Print, exactly and without pictures, the lines from the one where "Task: Click the Honoraires column header" appears down to the end of the entries.
***
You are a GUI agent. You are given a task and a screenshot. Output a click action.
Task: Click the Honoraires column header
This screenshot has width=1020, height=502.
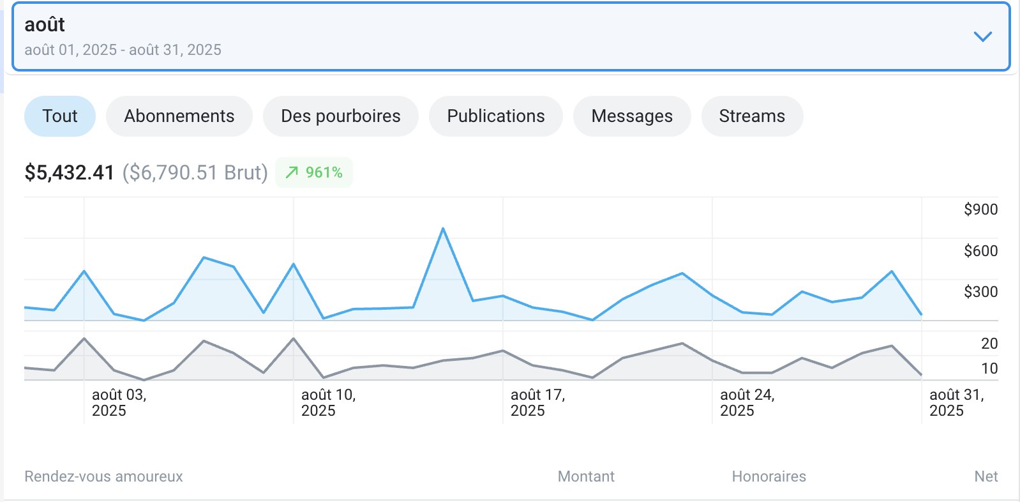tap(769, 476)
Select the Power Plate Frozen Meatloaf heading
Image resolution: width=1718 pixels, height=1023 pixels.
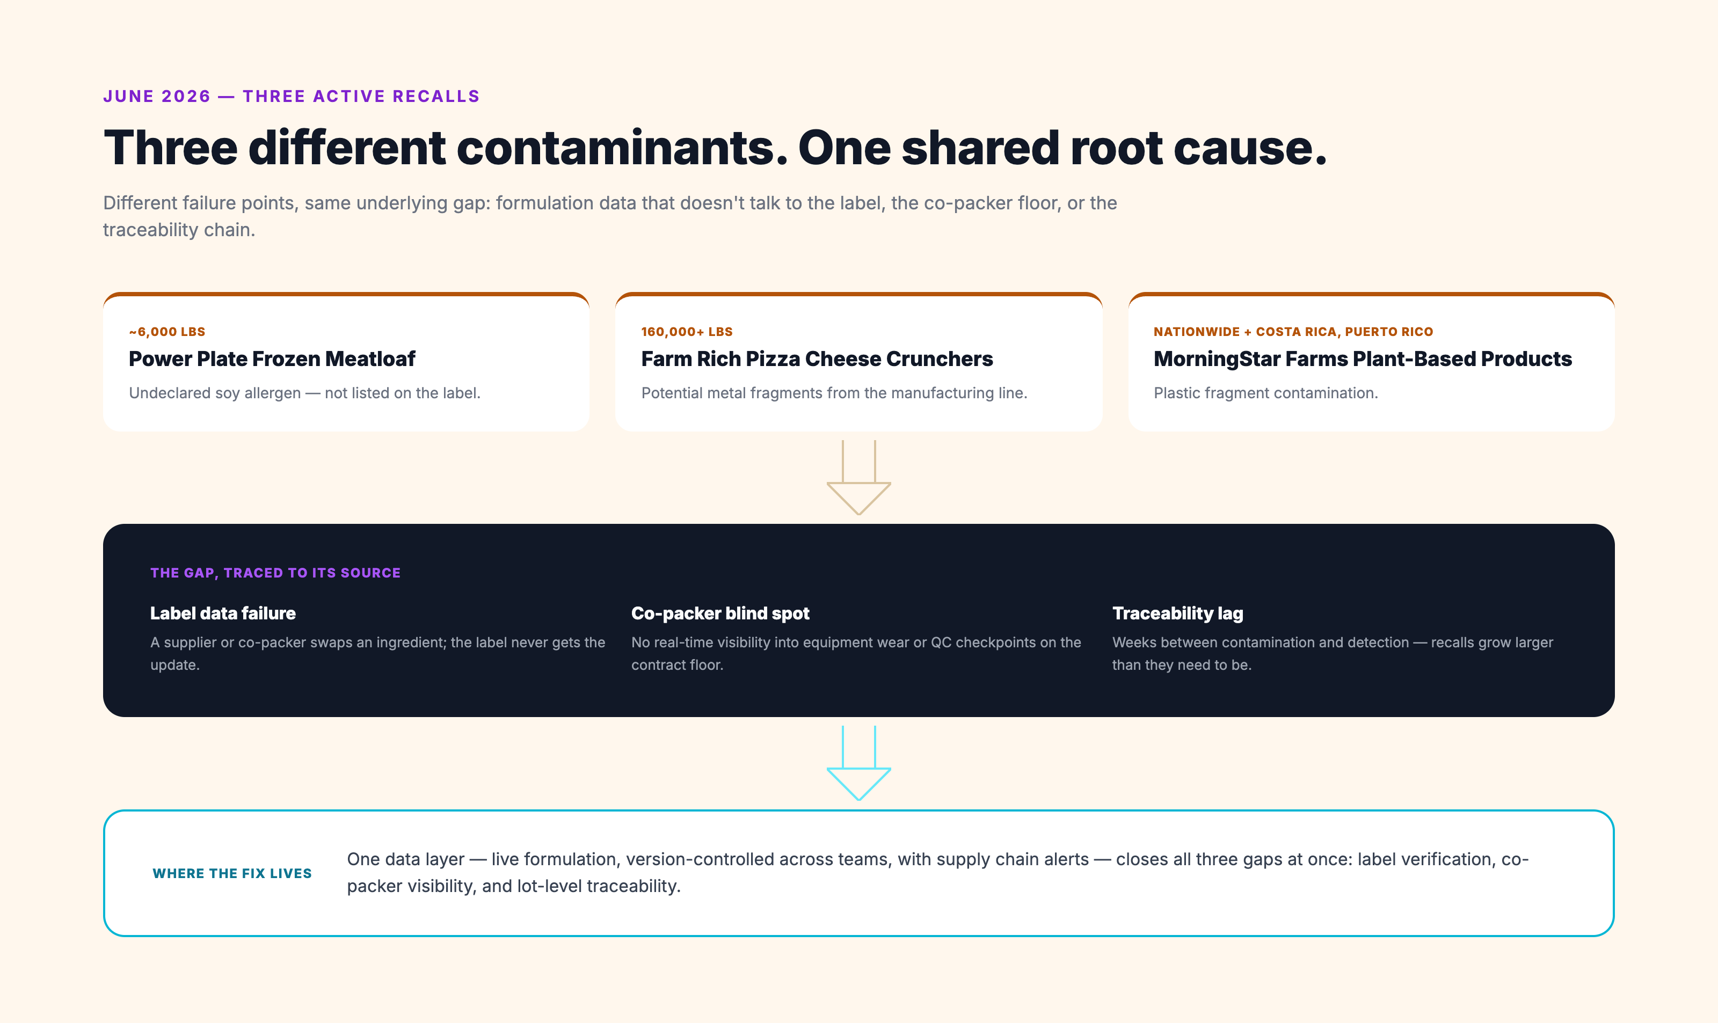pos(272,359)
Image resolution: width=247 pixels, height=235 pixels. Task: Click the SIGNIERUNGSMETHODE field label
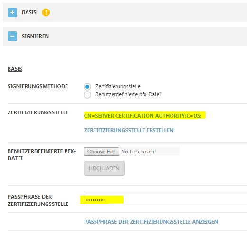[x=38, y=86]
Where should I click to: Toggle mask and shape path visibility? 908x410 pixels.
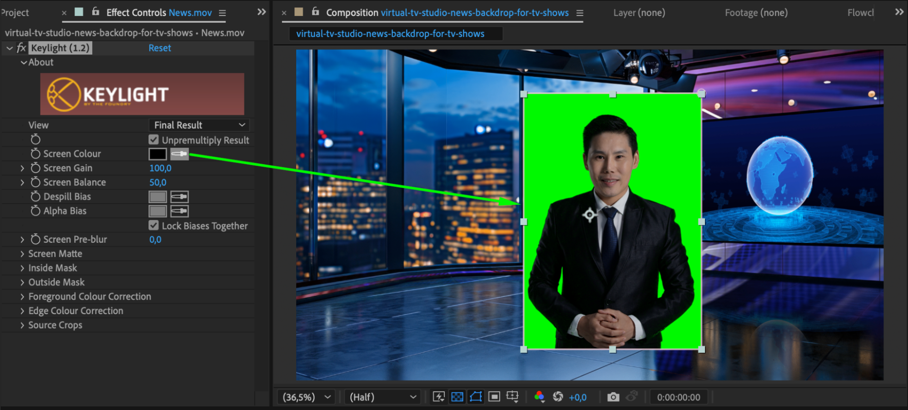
***
- _Answer area_
Task: Click the Honoraires column header
This screenshot has width=1020, height=502.
tap(769, 476)
Select the Power Plate Frozen Meatloaf heading
Image resolution: width=1718 pixels, height=1023 pixels.
pos(272,359)
Image resolution: width=247 pixels, height=235 pixels. Task: Click the SIGNIERUNGSMETHODE field label
[x=38, y=86]
Where should I click to: Toggle mask and shape path visibility? 908x410 pixels.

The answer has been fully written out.